The Age reports his health had been failing in recent months, and he had spent much of January in hospital.

Davies joined the ABC as a news cadet, aged 18, working in the ABC’s newsroom in Kings Cross. He covered general news and politics for ABC Radio, saw the birth of television from the newsroom floor, and was posted to London as a foreign correspondent.

Soon after his return from London, Davies joined Channel Seven as an on-camera news reporter before shifting to Seven Days, the then Fairfax-owned network’s answer to the ABC’s Four Corners, later becoming chief reporter, presenter and executive producer of the show.

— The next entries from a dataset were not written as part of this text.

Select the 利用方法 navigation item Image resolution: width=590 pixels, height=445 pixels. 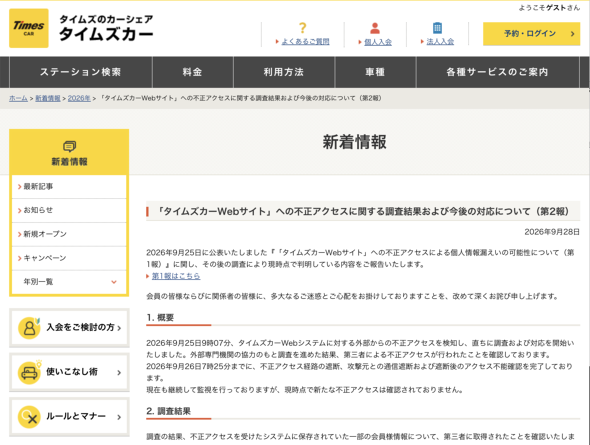[x=284, y=72]

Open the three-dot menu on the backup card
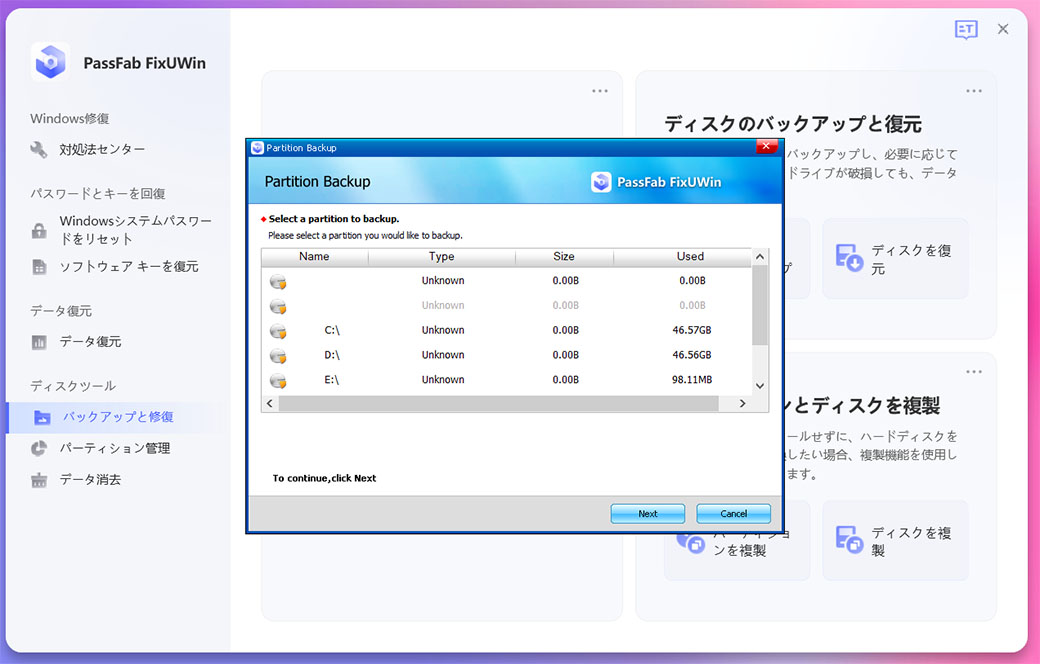click(974, 91)
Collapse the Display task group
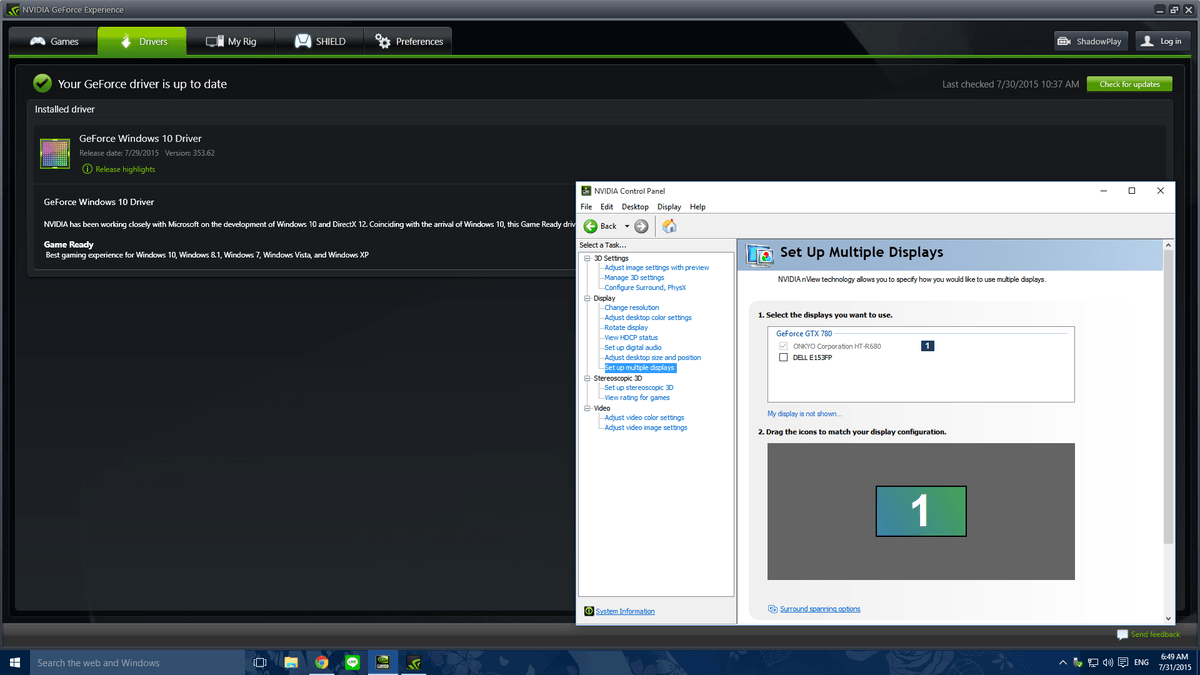Viewport: 1200px width, 675px height. 588,297
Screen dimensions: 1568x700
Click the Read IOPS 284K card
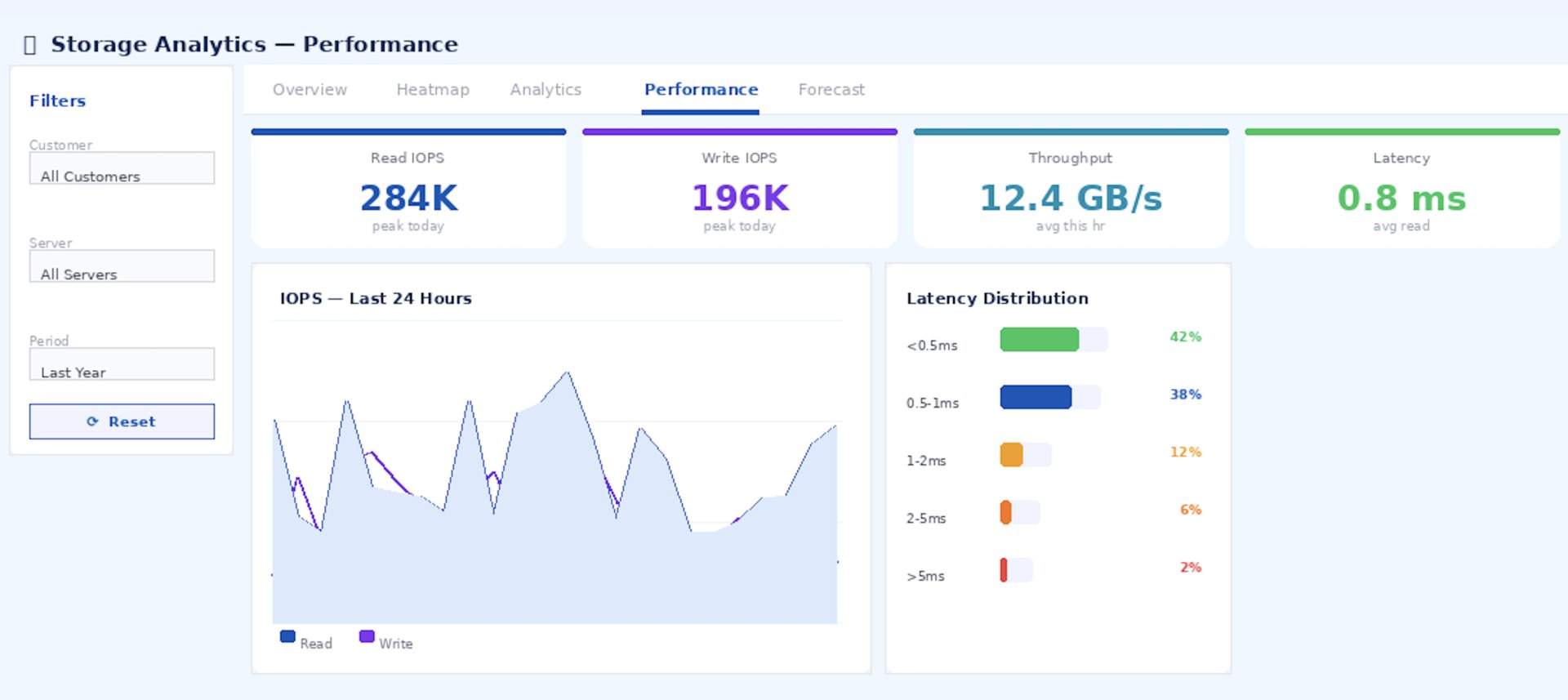[408, 190]

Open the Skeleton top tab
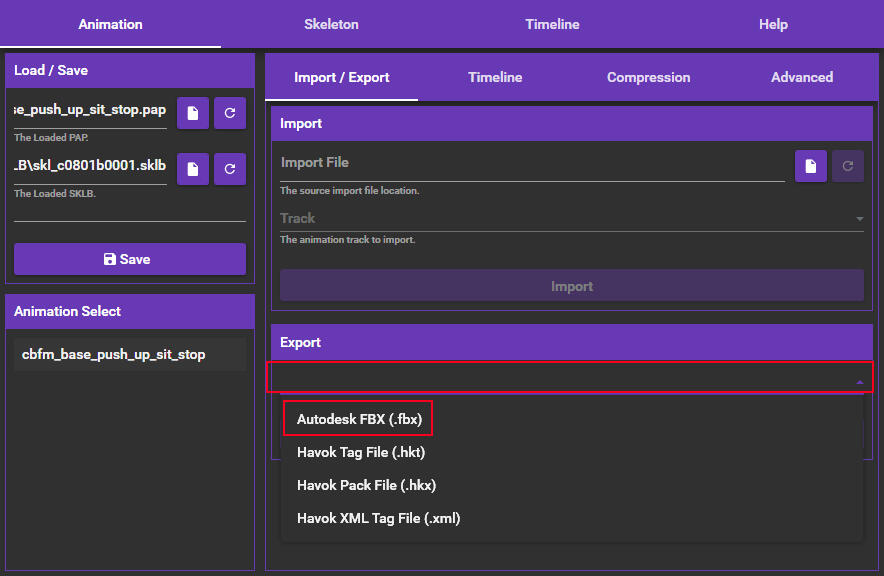(331, 24)
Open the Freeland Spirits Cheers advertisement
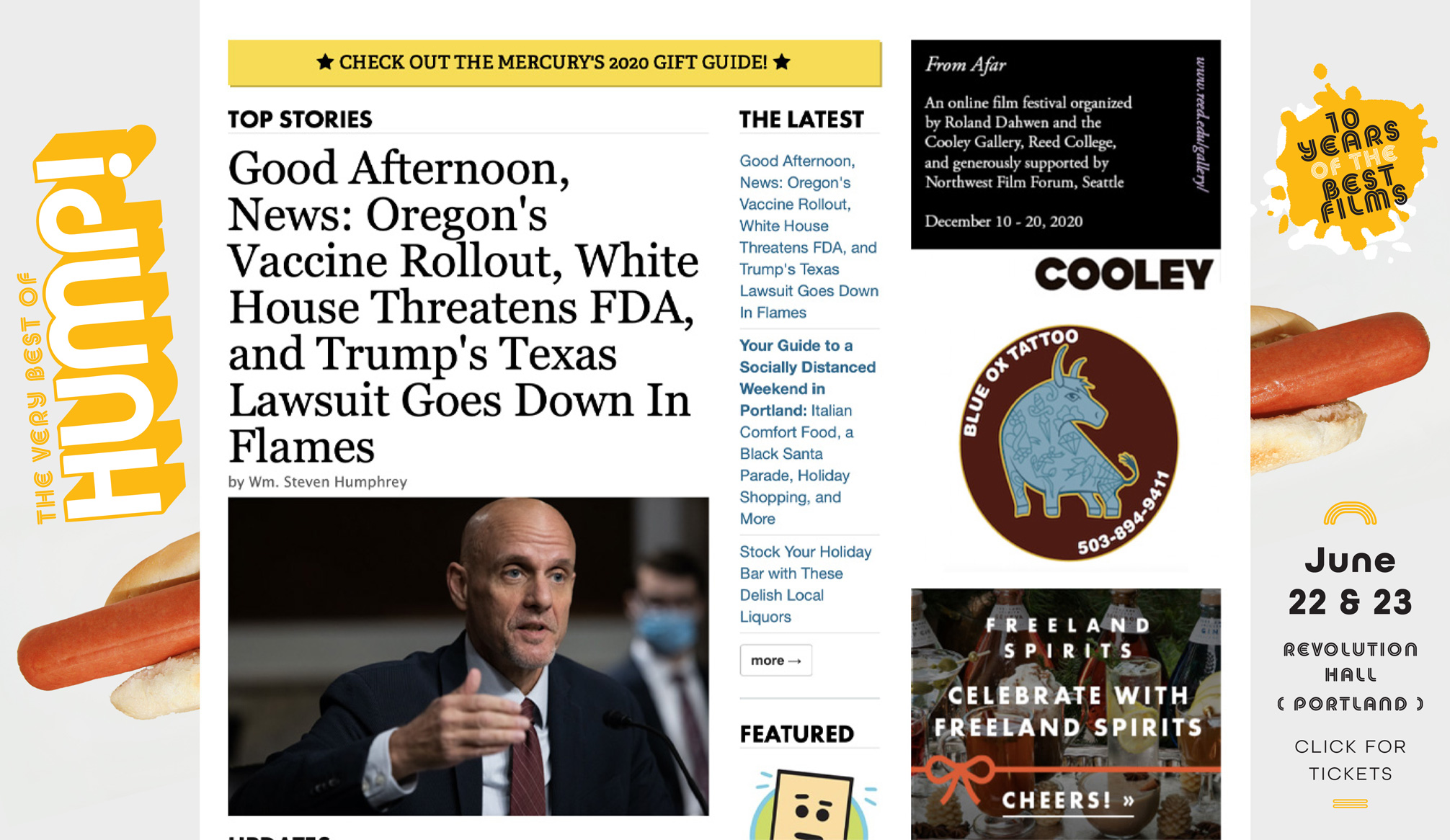 pos(1065,714)
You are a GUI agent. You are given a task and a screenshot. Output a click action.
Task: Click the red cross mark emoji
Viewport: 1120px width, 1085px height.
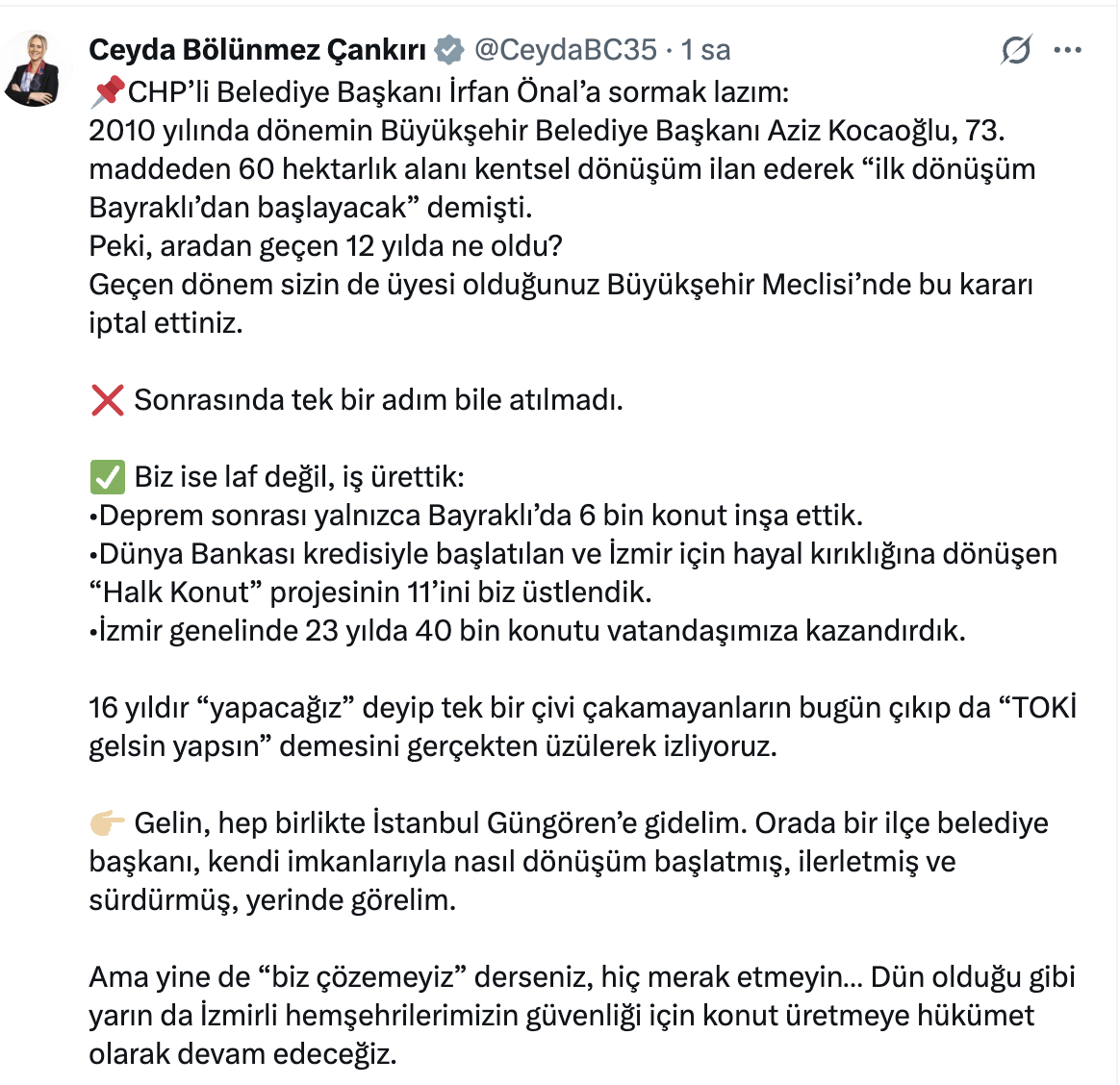tap(107, 400)
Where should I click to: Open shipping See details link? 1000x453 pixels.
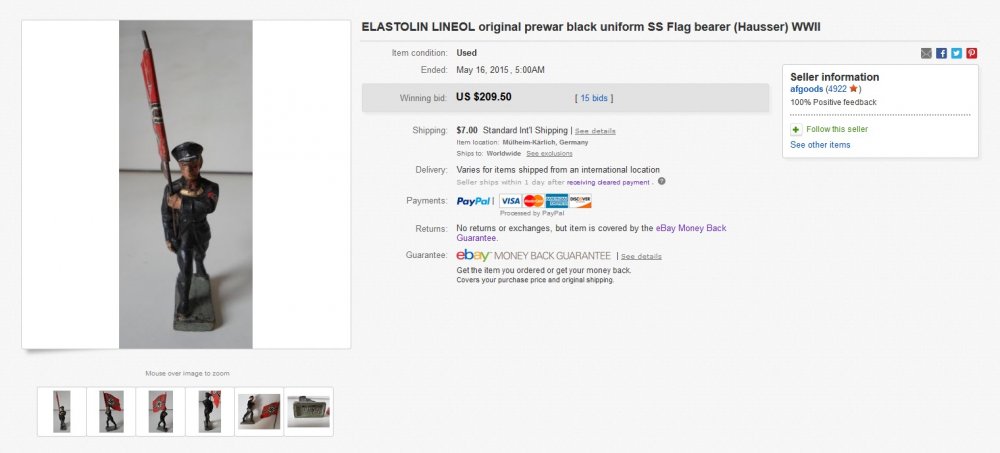(x=595, y=131)
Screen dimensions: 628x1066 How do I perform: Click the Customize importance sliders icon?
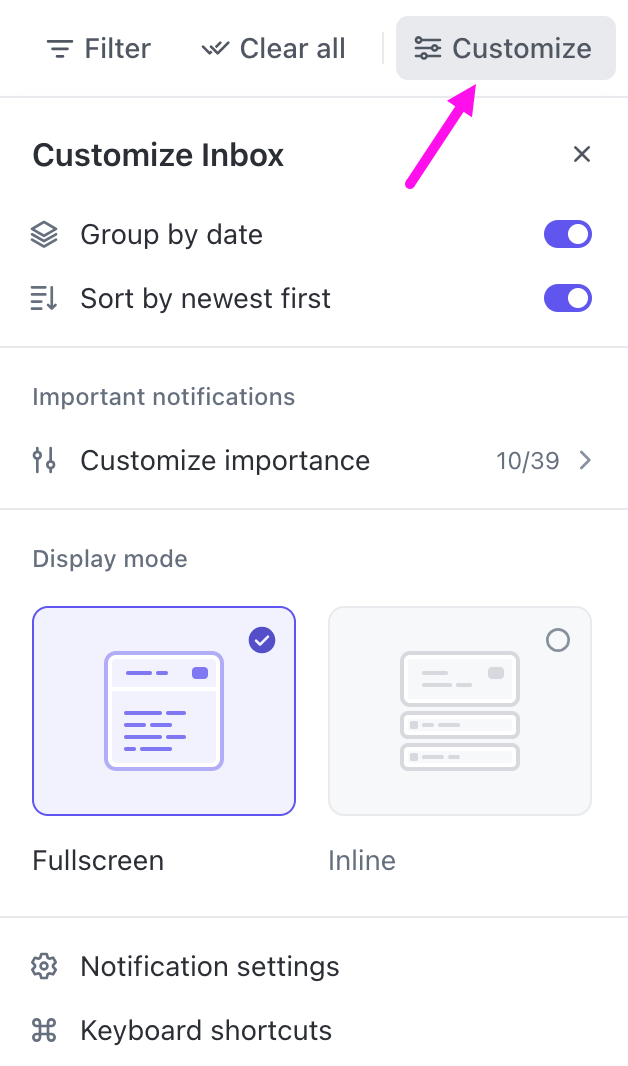point(44,460)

He later worked at Patrician Films, producing children’s shows and documentaries, including Lens on Lilliput, and Australia’s first animated cartoons for TV, including Howard the Mild Colonial Boy about a nervous bushranger.

Davies returned to Channel Seven, producing Sydney Today, the country’s first television breakfast news program but the 4am starts were exhausting with a young family.

He rejoined the ABC, working at This Day Tonight before joining Four Corners, where he rose to become executive producer by 1977. During his leadership, the program won a Logie and a UN Peace Prize, among other awards.

At the request of Bruce Gyngell, Davies joined SBS in 1982 and produced various programs including Issues, a weekly panel show hosted by Margaret Throsby. He later helped set up Imparja, the broadcaster for Indigenous Australians and produced Newsworld a revolutionary late evening news bulletin with irascible host Clive Robertson for Seven. He also wrote the 1981 book Those Fabulous TV Years.

Over his career, Davies collaborated with many of the most celebrated journalists and broadcasters including George Negus, Mike Carlton, Caroline Jones, Peter Luck, Paul Lyneham, Andrew Olle, Peter Ross and the Britain’s David Frost.

After retirement, Davies also fought for the rights of refugees and detained migrants, working with the Manly parish social justice group and visiting Villawood every Tuesday for many years.